### Provided information
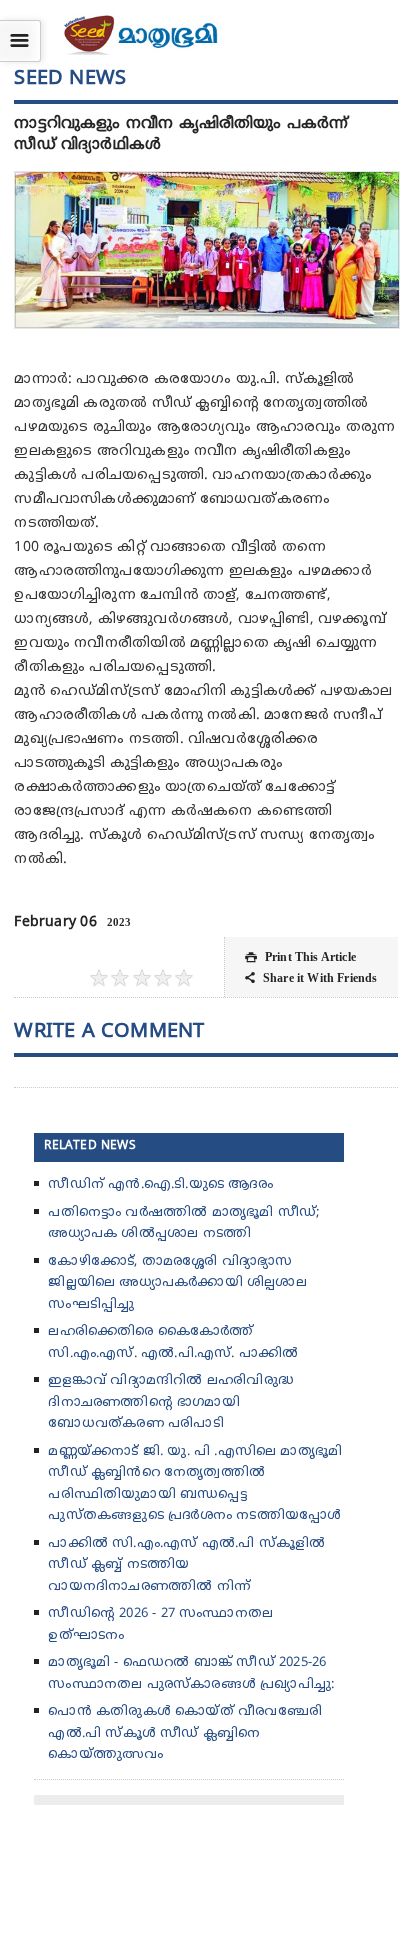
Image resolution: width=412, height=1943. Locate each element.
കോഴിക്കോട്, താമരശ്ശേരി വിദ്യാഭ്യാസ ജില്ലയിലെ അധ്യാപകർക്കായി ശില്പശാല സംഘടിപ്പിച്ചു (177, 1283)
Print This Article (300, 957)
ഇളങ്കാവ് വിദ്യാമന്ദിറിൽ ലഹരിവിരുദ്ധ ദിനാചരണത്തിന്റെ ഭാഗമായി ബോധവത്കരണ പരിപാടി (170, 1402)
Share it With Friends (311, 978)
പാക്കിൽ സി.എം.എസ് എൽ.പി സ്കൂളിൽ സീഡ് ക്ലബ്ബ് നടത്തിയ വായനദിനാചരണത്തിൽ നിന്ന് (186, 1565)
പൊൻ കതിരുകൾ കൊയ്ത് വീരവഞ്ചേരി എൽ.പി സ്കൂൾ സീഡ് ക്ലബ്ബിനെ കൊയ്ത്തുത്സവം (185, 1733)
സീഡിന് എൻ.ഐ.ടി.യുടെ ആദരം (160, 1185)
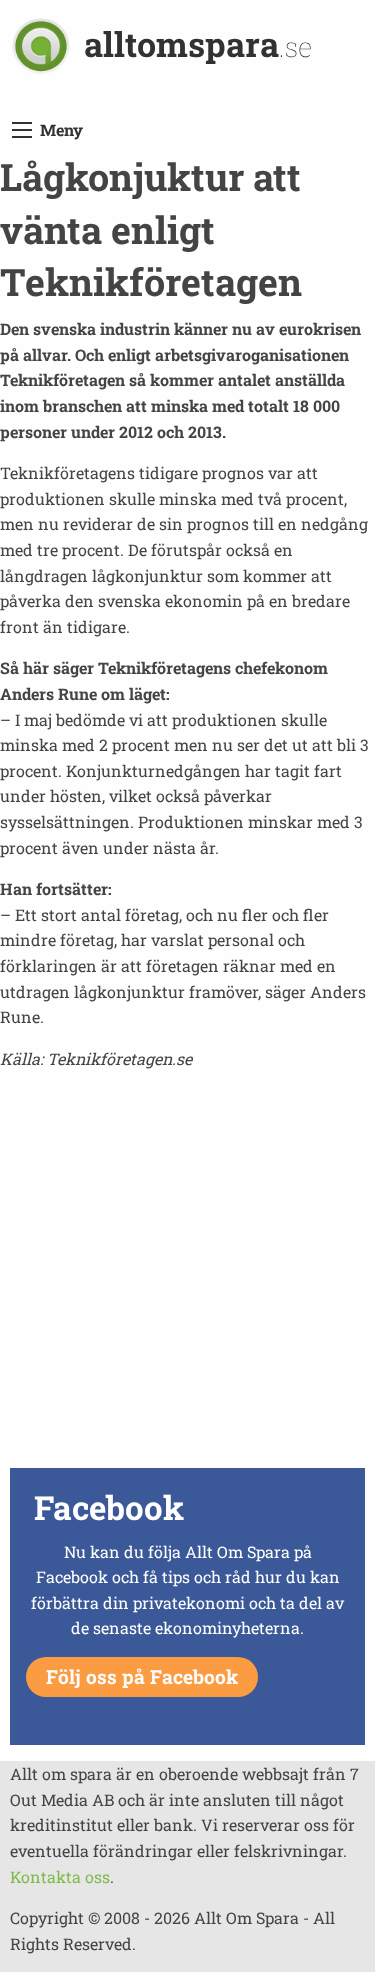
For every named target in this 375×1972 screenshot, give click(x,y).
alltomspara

* * *

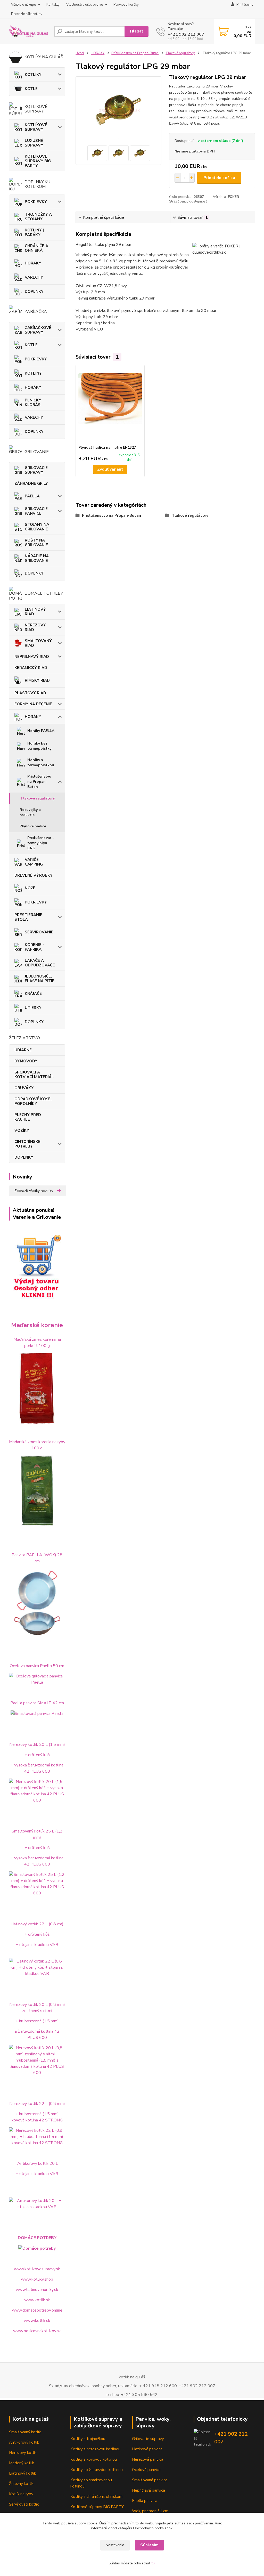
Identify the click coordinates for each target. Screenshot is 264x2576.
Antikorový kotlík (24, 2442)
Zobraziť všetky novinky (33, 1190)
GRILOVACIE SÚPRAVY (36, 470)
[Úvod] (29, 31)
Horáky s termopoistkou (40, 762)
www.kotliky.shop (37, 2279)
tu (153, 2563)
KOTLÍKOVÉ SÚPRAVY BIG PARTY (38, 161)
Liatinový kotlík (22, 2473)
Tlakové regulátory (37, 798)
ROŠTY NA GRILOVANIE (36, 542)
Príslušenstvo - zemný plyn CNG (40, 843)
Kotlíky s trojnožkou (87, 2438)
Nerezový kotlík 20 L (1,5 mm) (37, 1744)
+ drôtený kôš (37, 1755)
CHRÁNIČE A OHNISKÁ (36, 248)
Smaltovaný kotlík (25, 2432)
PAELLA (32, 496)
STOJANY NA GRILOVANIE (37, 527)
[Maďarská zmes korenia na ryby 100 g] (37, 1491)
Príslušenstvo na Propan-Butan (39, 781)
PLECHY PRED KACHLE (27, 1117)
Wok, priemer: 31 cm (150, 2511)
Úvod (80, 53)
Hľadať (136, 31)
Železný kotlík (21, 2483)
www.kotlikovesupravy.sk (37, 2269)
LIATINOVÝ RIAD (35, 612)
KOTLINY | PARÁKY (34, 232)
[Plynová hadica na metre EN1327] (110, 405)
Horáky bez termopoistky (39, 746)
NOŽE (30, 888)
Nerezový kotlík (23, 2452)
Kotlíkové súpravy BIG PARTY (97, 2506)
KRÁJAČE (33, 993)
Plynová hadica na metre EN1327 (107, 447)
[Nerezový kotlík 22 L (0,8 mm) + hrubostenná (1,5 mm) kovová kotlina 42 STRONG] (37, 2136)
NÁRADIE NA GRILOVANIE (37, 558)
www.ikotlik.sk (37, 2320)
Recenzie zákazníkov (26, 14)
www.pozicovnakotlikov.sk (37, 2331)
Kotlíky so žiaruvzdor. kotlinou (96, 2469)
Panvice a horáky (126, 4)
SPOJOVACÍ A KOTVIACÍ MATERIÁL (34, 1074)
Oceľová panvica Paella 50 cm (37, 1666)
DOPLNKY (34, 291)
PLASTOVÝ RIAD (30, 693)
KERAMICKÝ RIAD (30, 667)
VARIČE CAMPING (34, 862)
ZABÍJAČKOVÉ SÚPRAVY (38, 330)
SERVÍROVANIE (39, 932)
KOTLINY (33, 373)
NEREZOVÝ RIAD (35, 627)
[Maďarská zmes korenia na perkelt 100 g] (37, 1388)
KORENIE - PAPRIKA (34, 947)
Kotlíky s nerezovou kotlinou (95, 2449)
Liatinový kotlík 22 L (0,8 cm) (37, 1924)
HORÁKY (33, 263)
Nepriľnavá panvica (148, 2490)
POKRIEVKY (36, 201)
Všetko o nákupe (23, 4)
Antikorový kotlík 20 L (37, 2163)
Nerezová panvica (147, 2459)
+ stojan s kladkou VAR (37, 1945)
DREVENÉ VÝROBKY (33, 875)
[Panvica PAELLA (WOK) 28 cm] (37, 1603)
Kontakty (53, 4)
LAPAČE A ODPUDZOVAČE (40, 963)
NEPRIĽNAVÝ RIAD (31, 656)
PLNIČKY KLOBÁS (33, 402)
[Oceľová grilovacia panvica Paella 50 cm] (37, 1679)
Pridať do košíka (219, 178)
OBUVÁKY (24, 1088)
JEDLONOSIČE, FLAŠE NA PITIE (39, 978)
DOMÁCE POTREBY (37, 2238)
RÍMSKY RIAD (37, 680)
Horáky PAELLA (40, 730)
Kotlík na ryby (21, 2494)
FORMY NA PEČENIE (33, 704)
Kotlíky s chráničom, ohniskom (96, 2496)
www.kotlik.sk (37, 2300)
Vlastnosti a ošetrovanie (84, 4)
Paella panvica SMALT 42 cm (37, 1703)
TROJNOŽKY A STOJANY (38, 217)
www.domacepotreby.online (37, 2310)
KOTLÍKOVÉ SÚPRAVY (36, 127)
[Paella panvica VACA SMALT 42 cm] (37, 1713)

### Exercise prompt
Across the data, pull every line containing the string "zmes".

### Answer box
[Maďarská zmes korenia na ryby 100 g] (37, 1491)
[Maďarská zmes korenia na perkelt 100 g] (37, 1388)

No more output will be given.